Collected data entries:

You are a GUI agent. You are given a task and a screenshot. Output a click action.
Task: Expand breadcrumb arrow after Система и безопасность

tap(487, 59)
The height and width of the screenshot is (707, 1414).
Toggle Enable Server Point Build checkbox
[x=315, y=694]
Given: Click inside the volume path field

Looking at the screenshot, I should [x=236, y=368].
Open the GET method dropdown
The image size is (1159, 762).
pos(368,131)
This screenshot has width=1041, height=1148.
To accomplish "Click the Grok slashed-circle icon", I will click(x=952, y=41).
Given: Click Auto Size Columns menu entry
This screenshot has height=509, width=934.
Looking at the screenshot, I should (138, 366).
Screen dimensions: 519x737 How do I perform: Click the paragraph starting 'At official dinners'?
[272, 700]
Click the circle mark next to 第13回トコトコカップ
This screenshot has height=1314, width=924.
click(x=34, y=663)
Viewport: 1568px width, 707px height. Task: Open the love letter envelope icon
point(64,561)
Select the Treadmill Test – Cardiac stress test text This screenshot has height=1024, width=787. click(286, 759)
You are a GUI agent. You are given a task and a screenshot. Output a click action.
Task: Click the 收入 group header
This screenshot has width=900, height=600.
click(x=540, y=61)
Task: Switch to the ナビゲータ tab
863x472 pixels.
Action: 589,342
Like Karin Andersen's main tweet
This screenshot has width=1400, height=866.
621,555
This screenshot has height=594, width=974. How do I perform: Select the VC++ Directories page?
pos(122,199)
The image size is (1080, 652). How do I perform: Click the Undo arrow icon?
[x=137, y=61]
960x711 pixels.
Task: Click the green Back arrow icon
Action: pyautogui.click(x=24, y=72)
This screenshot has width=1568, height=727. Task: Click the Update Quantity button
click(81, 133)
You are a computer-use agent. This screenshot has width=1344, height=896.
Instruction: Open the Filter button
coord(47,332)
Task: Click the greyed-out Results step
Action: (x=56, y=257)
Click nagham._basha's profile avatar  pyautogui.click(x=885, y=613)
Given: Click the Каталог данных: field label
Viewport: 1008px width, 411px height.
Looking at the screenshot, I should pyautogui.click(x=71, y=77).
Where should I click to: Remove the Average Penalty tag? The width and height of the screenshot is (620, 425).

# WHAT TO WORK ON:
Output exactly the lines from the one containing "Viewport: 1008px width, 411px height." through the last line of the entries, both ends included.

# RESULT:
Viewport: 1008px width, 411px height.
Looking at the screenshot, I should pyautogui.click(x=71, y=77).
Where should I click to: Remove the Average Penalty tag? The width and height of the screenshot is (620, 425).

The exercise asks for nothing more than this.